_DIRECTIONS_. An exact copy is required of every line from the one with "The height and width of the screenshot is (683, 1024)." through the end of the data below, and the pictures must stay out of it.

_PROVIDED DATA_.
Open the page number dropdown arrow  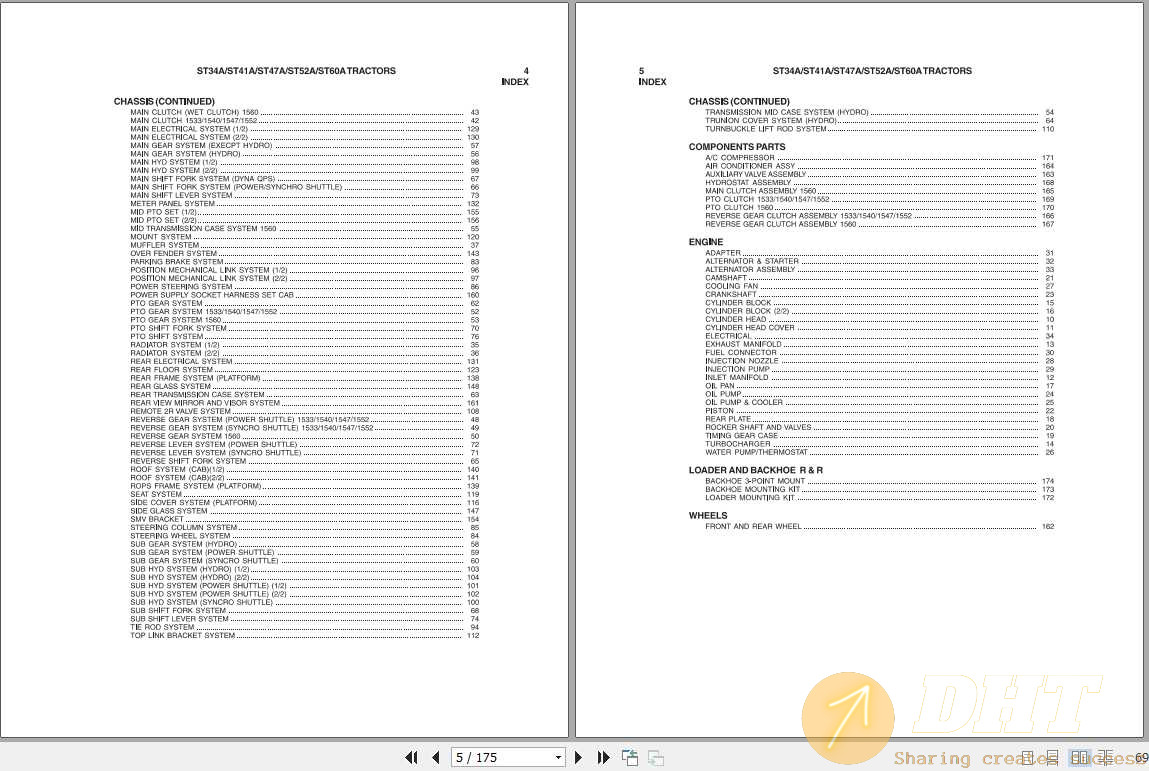pyautogui.click(x=558, y=758)
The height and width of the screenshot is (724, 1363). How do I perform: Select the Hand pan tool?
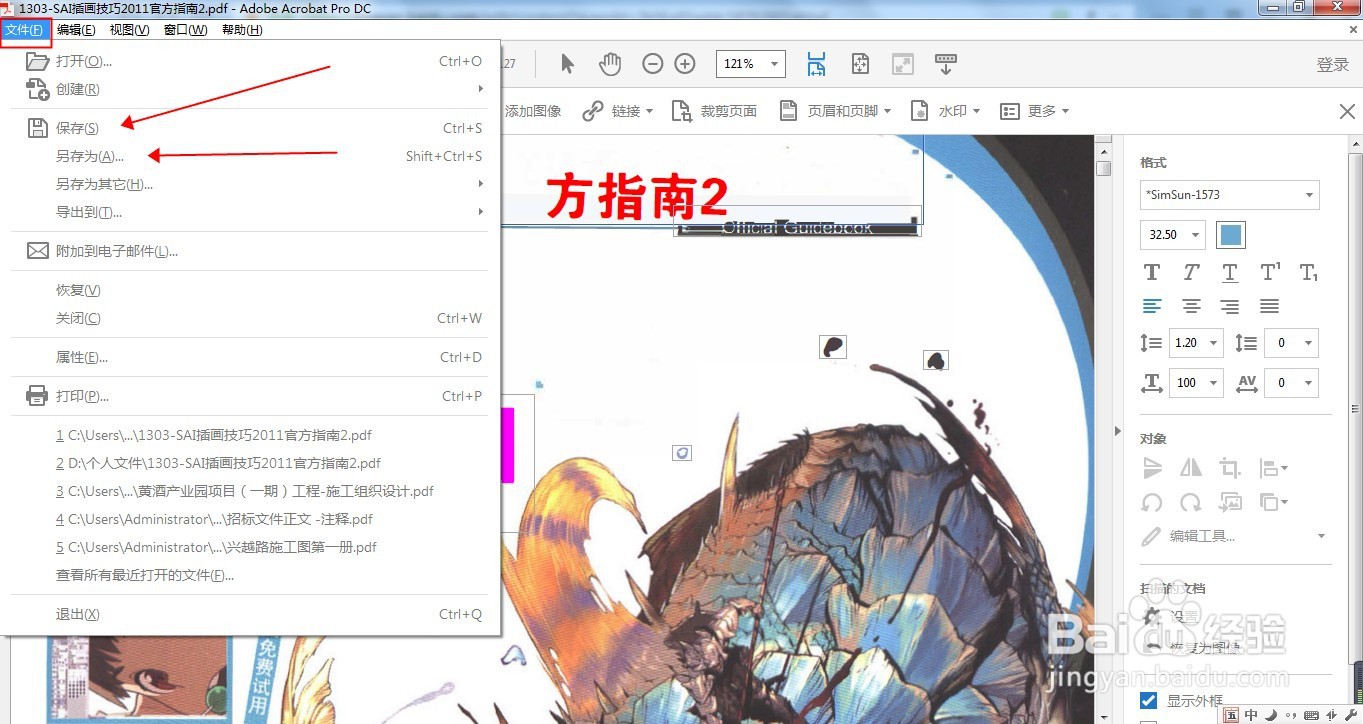[610, 63]
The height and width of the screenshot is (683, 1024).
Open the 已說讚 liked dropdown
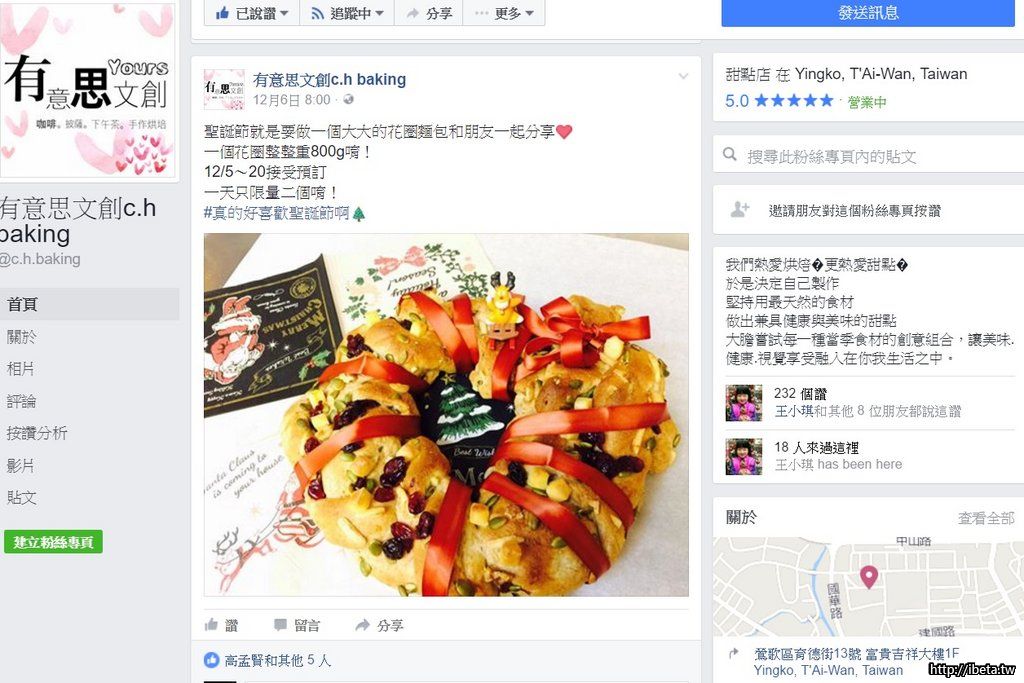(252, 12)

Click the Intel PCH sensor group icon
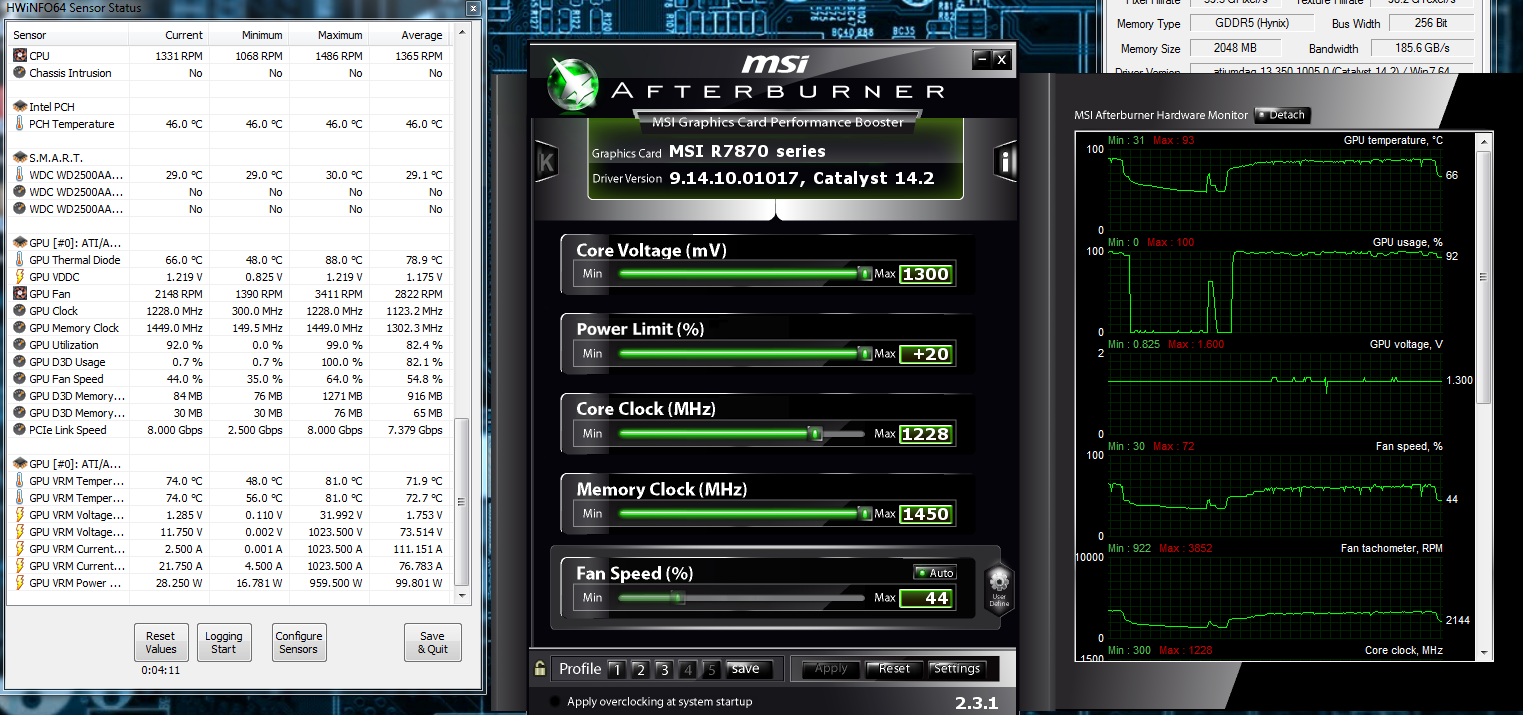pos(20,107)
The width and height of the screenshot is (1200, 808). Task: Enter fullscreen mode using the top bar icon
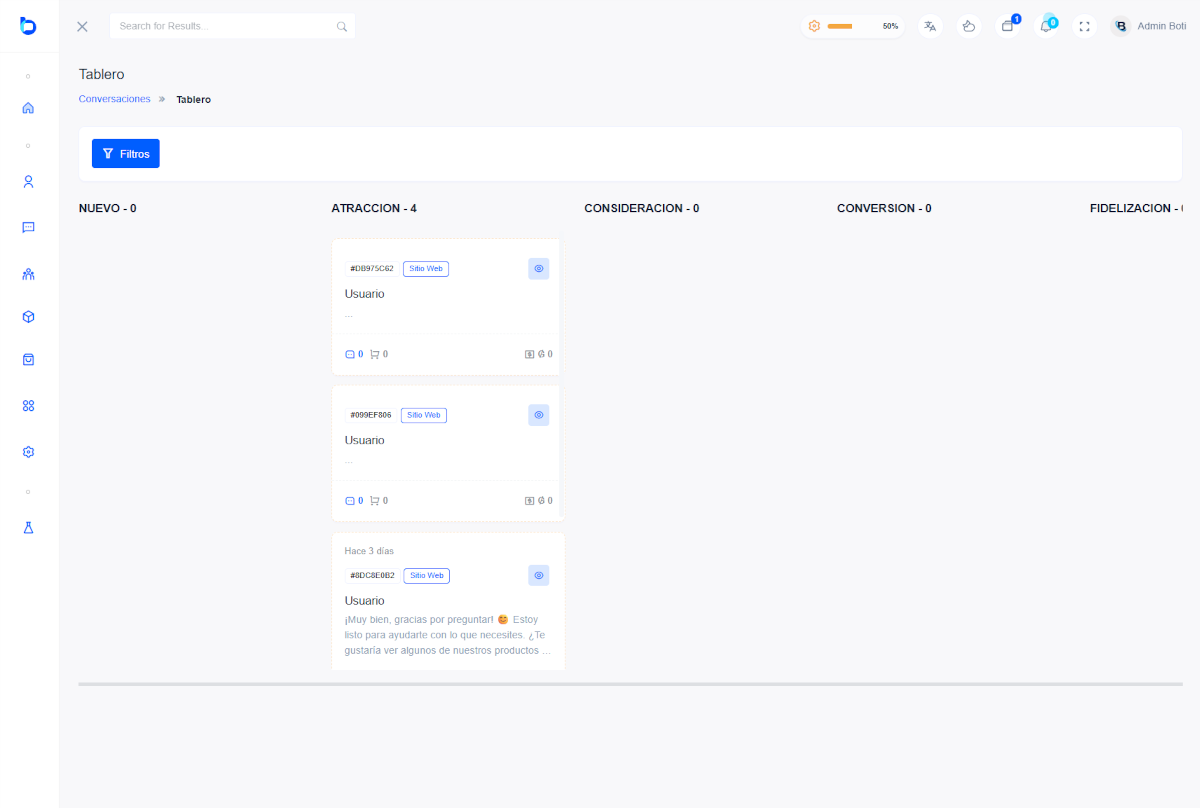tap(1084, 26)
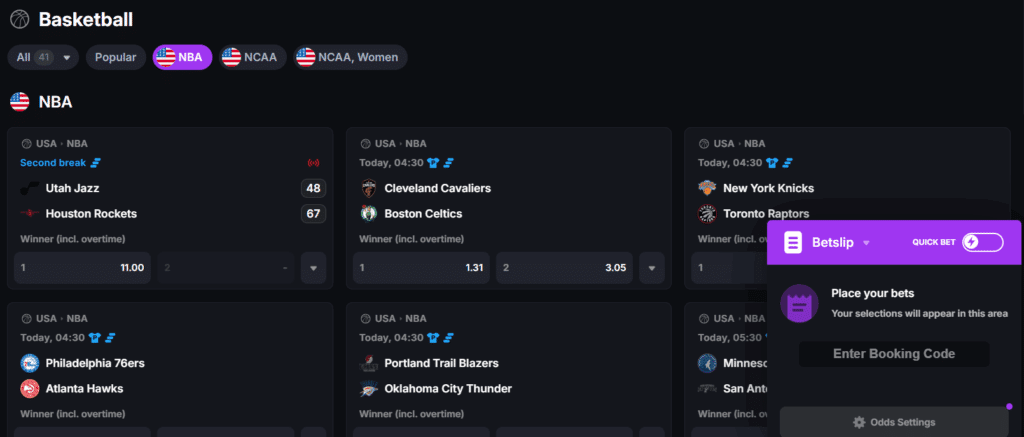Click the basketball icon beside the Basketball heading
The height and width of the screenshot is (437, 1024).
pos(20,20)
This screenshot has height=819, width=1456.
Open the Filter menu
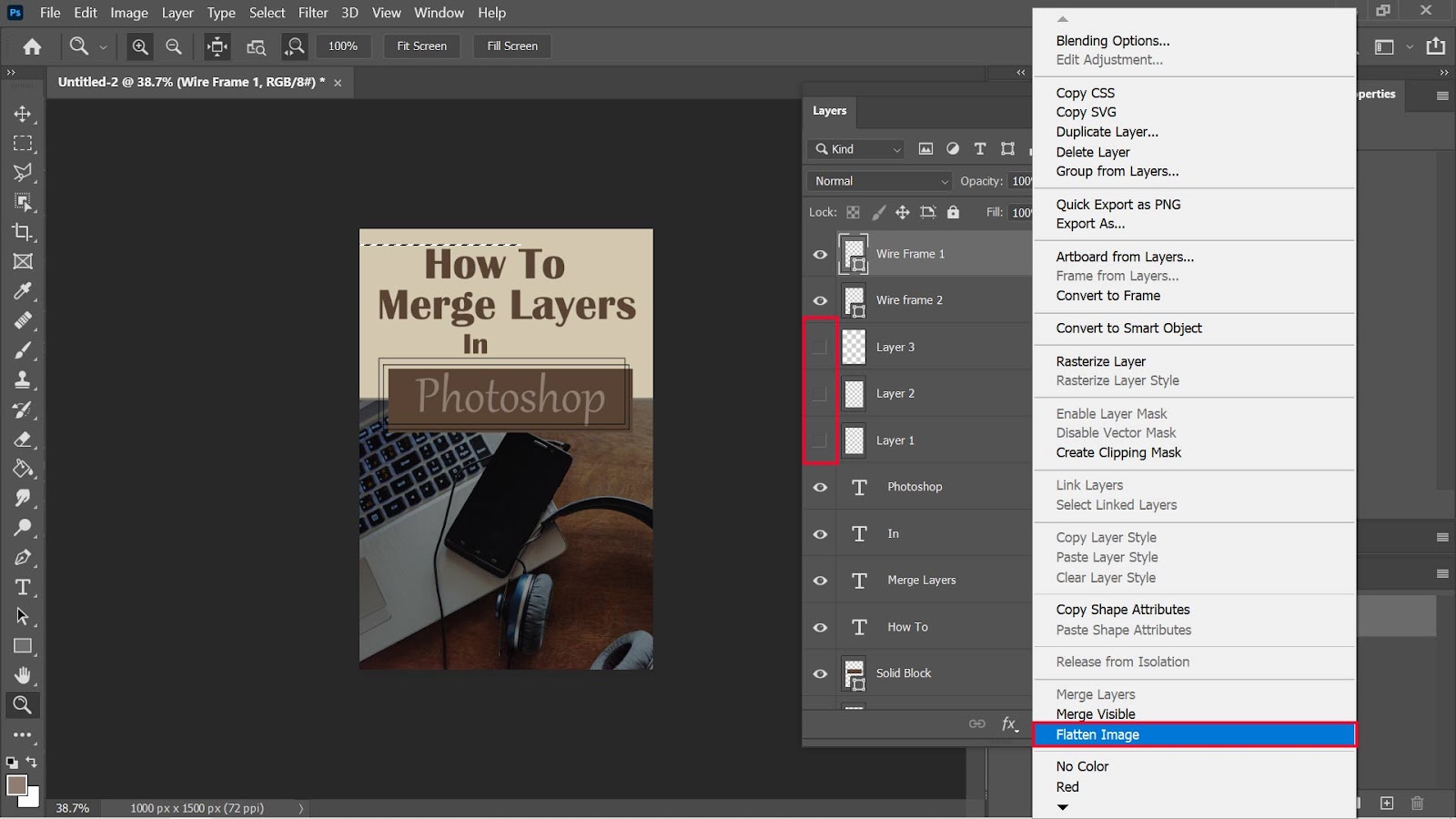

_SOLUTION TO THIS EXERCISE_.
The height and width of the screenshot is (683, 1024).
Open the 已說讚 liked dropdown
(252, 12)

Click the Intel PCH sensor group icon
pos(20,107)
The width and height of the screenshot is (1200, 808). Task: Enter fullscreen mode using the top bar icon
tap(1084, 26)
Click the basketball icon beside the Basketball heading
The height and width of the screenshot is (437, 1024).
pos(20,20)
This screenshot has height=819, width=1456.
Open the Filter menu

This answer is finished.